Gutiérrez Nájera never published his poems in the form of a book. They appeared in the numerous newspapers for which he worked and, after he passed away (1895), his friends collected them in a single volume, along with a preface written by Julio Sierra. The book (you can find a copy of it in archive.org) included 158 poems to which modernista scholars such as Mapes, Boyd C Carter, González Guerrero and others have continued to add new texts throughout the years. At the moment, according to Angel Muñoz Fernández, there are 235 poems attributed to the Mexican poet (13). It is usually assumed that Nájera, as a poet, had a “youthful” and a “mature” artistic periods, but there is no clear consensus about when one period ends and the other begins. The closest thing we have to a periodization of his poetry is the grouping of the poems introduced by González Guerrero in his 1953 edition of Poesías completas. Even though he divides Nájera’s poetic work into several chronological periods, González Guerrero also groups them according to themes and poetic forms. The critic’s seemingly chaotic periodization goes as follows: Under the general heading of “Primeras Poesías,” he adds two subdivisions, “La fe de mi infancia” (1875-1881) and “Trovas de amor” (1875-1880). The rest of the poems are placed in the following sections: “Otros poemas juveniles” (1877-1881), “Caminos del viento” (1880-1883), “Ala y abismo” (1884-1887), “Elegías” (1887-1890), “Nuevas canciones” (1888-1895), “Odas breves” (No dates given), “Poesías varias” (1876-1891), “Versiones” (1880-1884). The last group contains Nájera’s translations of French poems, some of which, at one point, were mistaken for original creations. One could argue that González Guerrero divides Nájera’s poetic trajectory into a youthful period that goes from 1875 to 1881, a transitional period from 1880-1883, a middle period, from 1884-1887, and a mature period that goes from 1888 to 1895.
My objective was to apply a stylometric analysis to Nájera’s poetry with the purpose of creating a new periodization. In the next two sections of this post, I will summarize the problems I had with preparing the data and with some of technical aspects of the analytical process. If you prefer, you can jump to the last section of the post, in which I contrast my results to González Guerrero’s and propose a new periodization of Nájera’poetic work.

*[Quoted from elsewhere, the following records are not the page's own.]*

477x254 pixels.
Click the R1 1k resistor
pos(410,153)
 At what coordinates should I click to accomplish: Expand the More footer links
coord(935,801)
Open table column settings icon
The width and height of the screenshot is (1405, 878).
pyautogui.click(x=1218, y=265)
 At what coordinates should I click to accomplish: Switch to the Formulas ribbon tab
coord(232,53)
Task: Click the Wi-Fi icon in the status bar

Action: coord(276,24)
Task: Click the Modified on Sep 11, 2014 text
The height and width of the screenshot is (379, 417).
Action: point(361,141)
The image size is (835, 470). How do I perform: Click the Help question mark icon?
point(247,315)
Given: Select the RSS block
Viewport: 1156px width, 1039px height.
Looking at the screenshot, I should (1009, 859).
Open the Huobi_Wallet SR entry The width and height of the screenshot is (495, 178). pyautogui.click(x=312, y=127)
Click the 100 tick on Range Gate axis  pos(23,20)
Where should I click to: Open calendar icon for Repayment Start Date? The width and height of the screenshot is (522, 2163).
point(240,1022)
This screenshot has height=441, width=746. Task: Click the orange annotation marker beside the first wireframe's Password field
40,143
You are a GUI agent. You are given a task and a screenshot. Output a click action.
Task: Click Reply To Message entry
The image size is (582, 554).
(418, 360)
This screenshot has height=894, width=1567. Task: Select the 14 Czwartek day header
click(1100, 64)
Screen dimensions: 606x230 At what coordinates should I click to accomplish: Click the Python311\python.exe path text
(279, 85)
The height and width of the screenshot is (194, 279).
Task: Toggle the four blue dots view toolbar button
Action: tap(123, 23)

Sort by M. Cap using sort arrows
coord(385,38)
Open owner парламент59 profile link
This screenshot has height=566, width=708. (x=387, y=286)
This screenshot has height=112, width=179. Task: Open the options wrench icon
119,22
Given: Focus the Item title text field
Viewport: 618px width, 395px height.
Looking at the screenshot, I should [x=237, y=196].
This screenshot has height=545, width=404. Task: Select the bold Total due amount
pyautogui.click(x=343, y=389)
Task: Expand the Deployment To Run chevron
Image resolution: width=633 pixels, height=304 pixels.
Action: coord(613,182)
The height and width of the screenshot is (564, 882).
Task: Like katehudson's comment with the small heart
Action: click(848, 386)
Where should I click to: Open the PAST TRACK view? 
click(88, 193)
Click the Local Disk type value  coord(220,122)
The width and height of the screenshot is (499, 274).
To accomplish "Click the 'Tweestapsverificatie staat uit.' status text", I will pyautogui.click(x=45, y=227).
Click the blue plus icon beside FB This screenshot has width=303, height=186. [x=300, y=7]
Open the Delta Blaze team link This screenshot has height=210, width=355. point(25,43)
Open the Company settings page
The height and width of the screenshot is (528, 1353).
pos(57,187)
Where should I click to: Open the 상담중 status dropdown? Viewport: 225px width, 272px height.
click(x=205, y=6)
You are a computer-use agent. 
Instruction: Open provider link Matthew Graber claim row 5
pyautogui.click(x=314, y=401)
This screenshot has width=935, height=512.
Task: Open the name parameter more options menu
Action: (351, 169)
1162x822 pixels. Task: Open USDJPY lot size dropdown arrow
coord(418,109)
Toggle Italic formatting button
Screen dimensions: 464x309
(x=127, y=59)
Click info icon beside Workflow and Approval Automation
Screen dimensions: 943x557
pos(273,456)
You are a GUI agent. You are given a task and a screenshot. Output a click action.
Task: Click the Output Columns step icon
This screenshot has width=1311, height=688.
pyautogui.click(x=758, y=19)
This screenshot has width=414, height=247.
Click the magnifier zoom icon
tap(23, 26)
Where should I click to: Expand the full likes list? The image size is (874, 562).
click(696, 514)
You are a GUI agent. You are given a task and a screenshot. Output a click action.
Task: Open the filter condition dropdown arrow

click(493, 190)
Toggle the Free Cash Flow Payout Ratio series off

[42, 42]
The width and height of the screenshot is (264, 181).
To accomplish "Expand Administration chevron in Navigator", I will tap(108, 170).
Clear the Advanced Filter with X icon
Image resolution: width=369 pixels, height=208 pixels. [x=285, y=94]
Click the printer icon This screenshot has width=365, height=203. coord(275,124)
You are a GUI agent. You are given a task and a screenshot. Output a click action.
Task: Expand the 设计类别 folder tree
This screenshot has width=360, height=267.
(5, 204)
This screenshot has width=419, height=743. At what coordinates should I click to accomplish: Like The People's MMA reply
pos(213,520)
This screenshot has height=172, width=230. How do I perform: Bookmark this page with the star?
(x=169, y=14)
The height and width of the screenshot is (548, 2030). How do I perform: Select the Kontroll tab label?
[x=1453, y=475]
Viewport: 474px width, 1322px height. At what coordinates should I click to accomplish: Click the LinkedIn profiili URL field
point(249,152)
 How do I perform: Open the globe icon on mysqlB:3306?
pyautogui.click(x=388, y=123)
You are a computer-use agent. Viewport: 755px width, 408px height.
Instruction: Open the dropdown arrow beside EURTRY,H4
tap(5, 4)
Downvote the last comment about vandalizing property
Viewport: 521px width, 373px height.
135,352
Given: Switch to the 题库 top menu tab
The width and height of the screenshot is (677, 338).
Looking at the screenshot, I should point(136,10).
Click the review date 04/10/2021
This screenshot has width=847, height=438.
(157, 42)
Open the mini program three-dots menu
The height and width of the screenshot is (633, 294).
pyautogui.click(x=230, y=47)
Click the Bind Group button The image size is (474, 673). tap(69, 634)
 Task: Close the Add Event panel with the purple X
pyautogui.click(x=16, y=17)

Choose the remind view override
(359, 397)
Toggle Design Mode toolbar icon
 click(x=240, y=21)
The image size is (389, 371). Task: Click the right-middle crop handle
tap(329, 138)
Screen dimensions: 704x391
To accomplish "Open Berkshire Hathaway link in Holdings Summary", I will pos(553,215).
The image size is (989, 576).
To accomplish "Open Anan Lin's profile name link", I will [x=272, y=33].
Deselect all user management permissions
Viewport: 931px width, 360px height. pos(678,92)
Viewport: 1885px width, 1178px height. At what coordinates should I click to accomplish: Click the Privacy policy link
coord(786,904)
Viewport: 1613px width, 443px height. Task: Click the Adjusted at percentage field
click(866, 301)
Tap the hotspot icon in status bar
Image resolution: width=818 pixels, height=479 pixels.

II. The 1896 edition and its afterlife
Although a total of 235 poems are recognized as forming Nájera’s poetic corpus, that number also includes poems translated from French literature and at least one poem written entirely in French. I excluded those from my analysis bringing down the total to 220 poems. The biggest problem in classifying the poems, however, had to do with the dates of composition and/or publication. The 1896 posthumous edition was supposed to be organized chronologically, but many of the texts do not follow that order, and many others have no date assigned to them. None of the scholars in charge of the editions of Nájera’s poems that came after, fixed the problem, often simply reproducing the composition/publication dates found in the 1896 edition. Angel Muñoz Fernández’s comments, in his preface to the 2000 edition of Nájera’s poetry (which contains a facsimile of the 1896 edition, of course), describes the complexity of the problem: “Revisando algunos diarios de la época, encontré que el célebre ‘Francia y México’, con fecha 1882 en la edición de 1896, fue publicado en El Nacional el 5 de mayo de 1881, apareciendo junto al título la fecha 1879, que pudiera corresponder al año en que el poema fue escrito” (17).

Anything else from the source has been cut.